La privation des droits civiques est un obstacle au recrutement mais doit également faire l’objet d’une analyse et d’une procédure disciplinaire lorsque cette privation intervient au cours de la carrière de l’agent.
Il appartient donc à l’autorité employeur, avec l’aide du conseil de discipline, d’apprécier au cas par cas la compatibilité des faits reprochés par rapport aux fonctions occupées. Tout sera question d’appréciation et d’interprétation pour une décision individualisée tenant compte de l’agent et de l’intérêt du service. Si le devoir de moralité n’existe plus, les droits et obligations de l’agent public demeurent et notamment le devoir de probité[22] au regard duquel il convient de s’interroger sur la place de l’agent incriminé dans l’Institution.

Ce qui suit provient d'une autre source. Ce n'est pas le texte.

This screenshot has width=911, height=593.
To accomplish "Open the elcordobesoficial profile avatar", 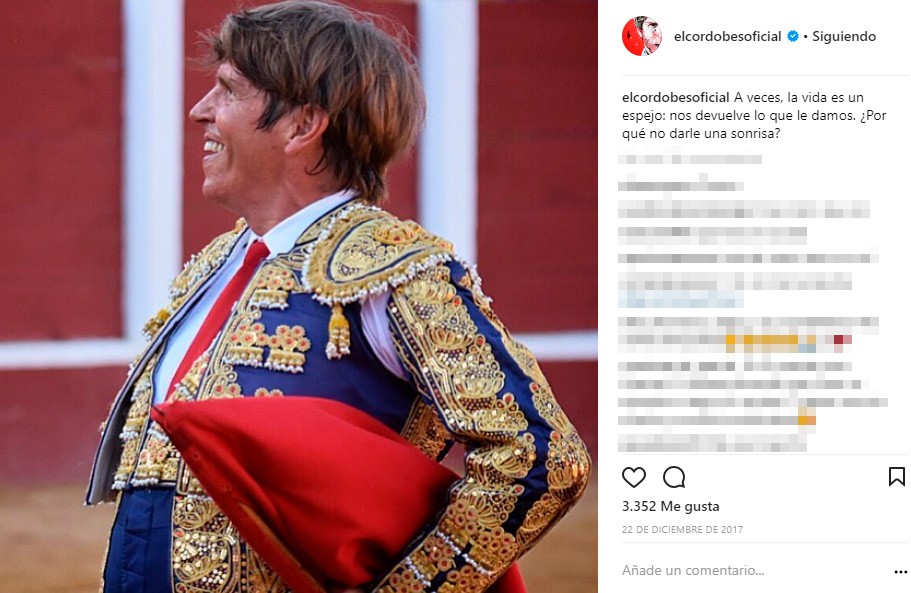I will [642, 36].
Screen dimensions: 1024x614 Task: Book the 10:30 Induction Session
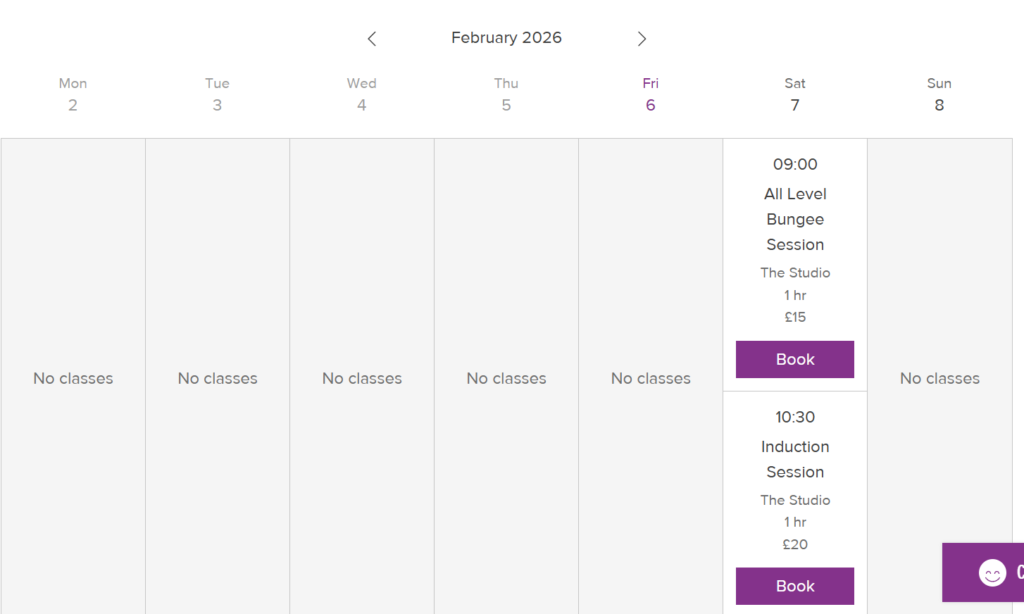tap(795, 586)
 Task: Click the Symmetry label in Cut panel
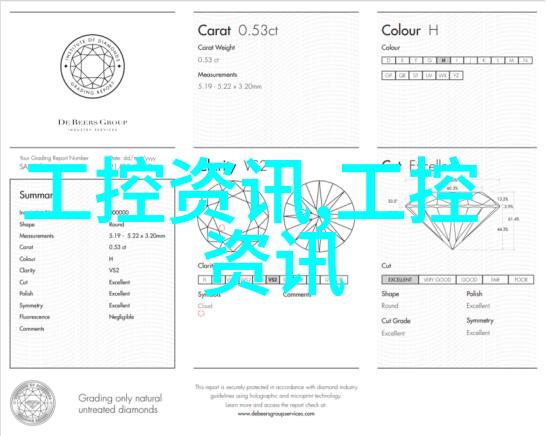tap(480, 320)
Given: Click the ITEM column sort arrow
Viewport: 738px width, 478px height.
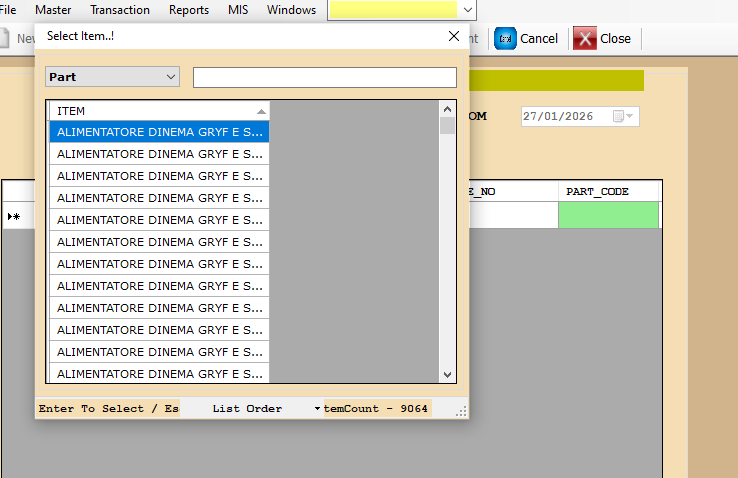Looking at the screenshot, I should click(261, 111).
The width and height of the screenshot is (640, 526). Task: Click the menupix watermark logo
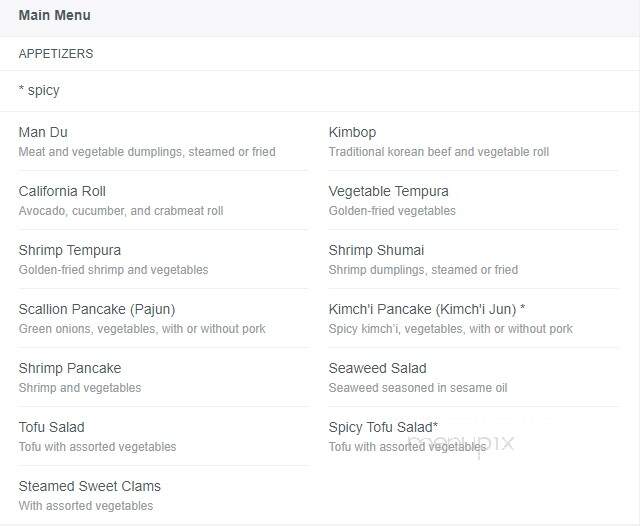pos(460,444)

[1] Articles 5 de la Loi n° 83-634 du 13 juillet 1983 et article 3 du décret n°91-155 du 6 février 1991.
[2] Article 5 bis de la Loi n° 83-634 du 13 juillet 1983.
[3] Article 3, 6°, du décret n°91-155 du 6 février 1991.
[4] CAA Paris, N° 98PA00491
[5] CE 17 Novembre 2010, N°315829
[6] CE, 11 décembre 2006, n° 271029
[7] CC, 11 juin 2010, QPC n°2010-6/7
[8] CAA Marseille, 3 novembre 2011, n°09MA03146
[9] CAA Nantes, 20 juin 2002, n°98TO2311.
[10] Partie législative, Livre V, Titre VIII du Code de procédure pénale.
[11] Article R79 du Code de Procédure Pénale.
[12] CE, 3 décembre 1993, n° 104876.
[13] CE, 25 octobre 2004, n° 256944.
[14] CE, 4 février 2015, n° 367724.
[15] DE LARD-HUCHET Brigitte, « A propos de l’arrêt du Conseil d’Etat du 4 février 2015 (réf. 367724) », Blog JuriSanté.
[16] Article 5, 3°, de la loi n° 83-634 du 13 juillet 1983.
[17] CE, 27 juillet 2006, n° 288911.
[18] CE, 5 décembre 2016, n° 380763.
[19] Article 19 de la loi n° 83-634 du 13 juillet 1983.
[20] CE, 15 oct. 2018, n° 412845.
[21] CE, 5 décembre 2016, n° 380763.
[22] Article 25 de la loi du 13 juillet 1983.